I did the below for my recursive mergeSort function:

private List<Integer> mergeSort(List<Integer> nums) {
    if (nums.size() == 1) return nums;
    int mid = (int) ((nums.size() - 1) * 0.5);
    List<Integer> left = mergeSort(nums.subList(0, mid + 1));
    List<Integer> right = mergeSort(nums.subList(mid + 1, nums.size()));
 
    return this.merge(left, right);
}

This is perfectly fine code but can be improved in two ways:

  1. The base condition can be changed to if (nums.size() <= 1) return nums; to handle scenarios where nums = []

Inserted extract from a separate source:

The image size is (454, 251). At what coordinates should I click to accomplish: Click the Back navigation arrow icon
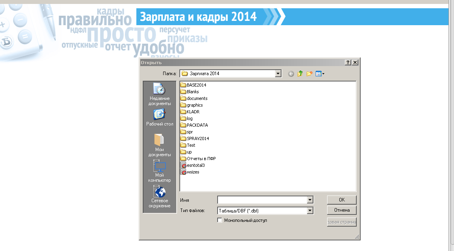coord(291,74)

Note: Using == 1 is also fine because if nums = [] then we get an IndexOutOfBoundsException at subList() operation

  1. int mid = nums.size() / 2; is much more easier to read than whatever abomination I wrote before.

But using this means more changes to get left and right

Effectively,

int mid = n / 2;
left  = [0, mid)
right = [mid, n)

So in code we end up doing,

if (nums.size() <= 1) return nums;
int mid = nums.size() / 2 ;
List<Integer> left = mergeSort(nums.subList(0, mid));
List<Integer> right = mergeSort(nums.subList(mid, nums.size()));

And onto merge. Part of the code is :

while (i < left.size() && j < right.size()) {
    if (left.get(i) < right.get(j)) {
        merged.add(left.get(i));
        i++;
    } else {
        merged.add(right.get(j));
        j++;
    }
}

This isnt stable ie, if two elements are equal then after the sort operation they wont appear in their original order.

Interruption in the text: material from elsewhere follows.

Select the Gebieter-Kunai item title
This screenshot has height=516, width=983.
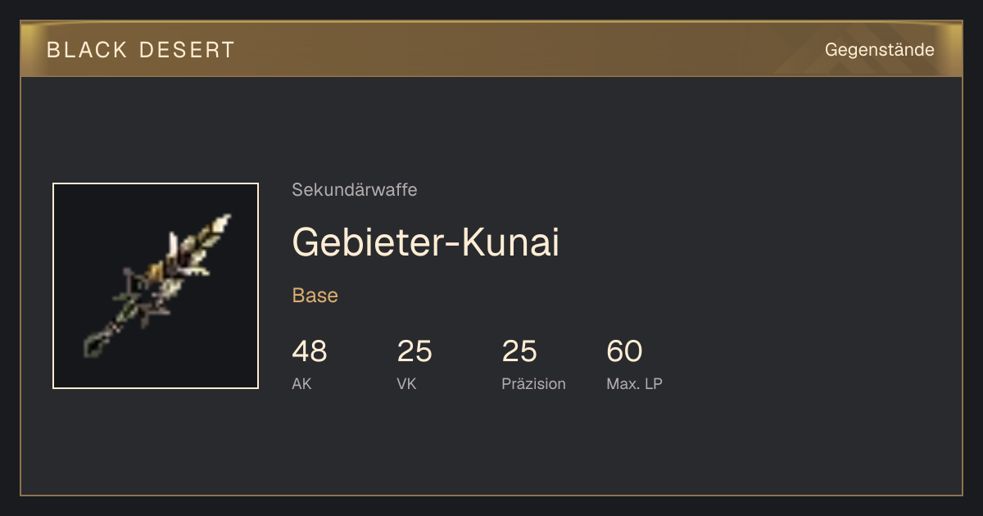coord(426,242)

Eg, lets say we had [2a, 2b] which are equal but 2a appeared before 2b in the original array. Since they are equal, they dont satisfy the if condition and the right is picked up before left. This effectively switches the order.

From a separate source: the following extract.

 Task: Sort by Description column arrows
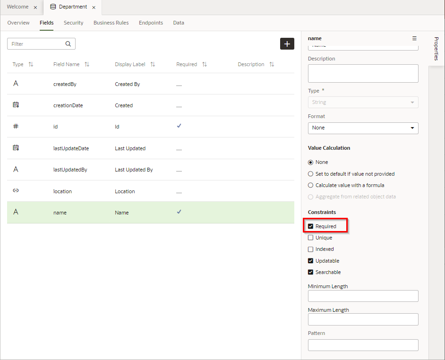click(272, 64)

Now agreed this doesnt matter for numbers but if we have something like,

(Alice, age=20)
(Bob,   age=20)
(Charlie, age=25)

And we’re sorting using age. Unstable sort would give

(Bob,20), (Alice,20), (Charlie,25)

So to fix this we just do,

if (left.get(i) <= right.get(j)) {
    ...
}

These all makes the code nicer and cleaner by just a little bit.